The generating unit 107 generates a characteristic vector by using the SNRs and the normalized spectral entropy values that have been calculated for a plurality of frames. First, the generating unit 107 generates a single-frame characteristic amount that includes the SNR and the normalized spectral entropy value that have been calculated for each of the frames, by using Expression (13) below. After that, the generating unit 107 generates a characteristic vector in the t-th frame, which is expressed as x(t), by concatenating together the single-frame characteristic amounts of a predetermined number of frames including the t-th frame and the frames that precede and follow the t-th frame, as shown in Expression (14) below.
z(t)=[SNR(t), entropy′(t)]^T (13)
x(t)=[z(t−Z)^T , . . . , z(t−1)^T , z(t)^T , z(t+1)^T , . . . , z(t+Z)^T]^T (14)
In the expressions above, z(t) denotes the single-frame characteristic amount that includes the SNR and the normalized spectral entropy value in the t-th frame. Z denotes the number of frames to be concatenated together including the t-th frame and the frames that precede and follow the t-th frame. It is desirable to set Z to be around 3 to 5. The characteristic vector x(t) is a vector obtained by concatenating the characteristic amounts of the plurality of frames together and includes information of the temporal change in the spectrum. Thus, the characteristic vector x(t) includes information that is more effective in the speech/non-speech judging process than the information provided in the characteristic amounts extracted from the single frames.
The k-dimensional characteristic vector x(t) that has been generated in the process performed by the generating unit 107 is a characteristic amount that utilizes the information of the plurality of frames. Thus, generally speaking, the characteristic vector x(t) is a characteristic vector that has a higher dimension than each of the single-frame characteristic amounts.

###

→ Exercise requirements:
a) Reproduce the part of the passage on characteristic vectors starting at "x(t)=[z(t−Z)^T , ." and ending at "the single frames.".
b) According to the passage on characteristic vectors, what is the desirable setting for Z?
c) Translate this sentence from the passage on characteristic vectors into Spanish: "The characteristic vector x(t) is a vector obtained by concatenating the characteristic amounts of the plurality of frames together and includes information of the temporal change in the spectrum."
The listing that comes next has no connection to the passage about characteristic vectors.

→ Dataset extract:
###

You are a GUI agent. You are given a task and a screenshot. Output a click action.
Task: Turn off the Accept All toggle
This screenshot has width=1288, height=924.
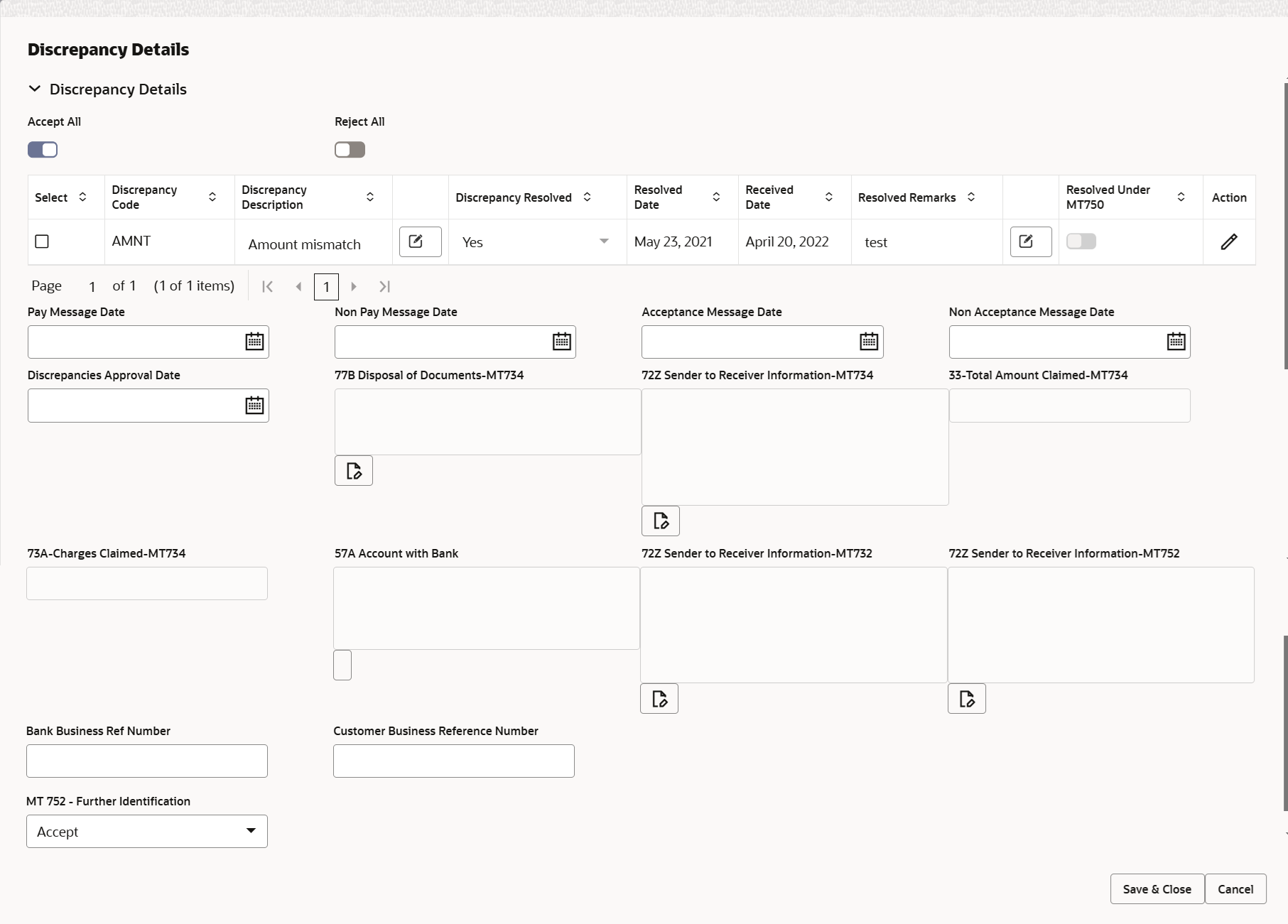pos(42,149)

###

→ Worked answers:
a)
x(t)=[z(t−Z)^T , . . . , z(t−1)^T , z(t)^T , z(t+1)^T , . . . , z(t+Z)^T]^T (14)
In the expressions above, z(t) denotes the single-frame characteristic amount that includes the SNR and the normalized spectral entropy value in the t-th frame. Z denotes the number of frames to be concatenated together including the t-th frame and the frames that precede and follow the t-th frame. It is desirable to set Z to be around 3 to 5. The characteristic vector x(t) is a vector obtained by concatenating the characteristic amounts of the plurality of frames together and includes information of the temporal change in the spectrum. Thus, the characteristic vector x(t) includes information that is more effective in the speech/non-speech judging process than the information provided in the characteristic amounts extracted from the single frames.

b) Around 3 to 5.

c) El vector característico x(t) es un vector obtenido al concatenar las cantidades características de la pluralidad de tramas y contiene información sobre el cambio temporal en el espectro.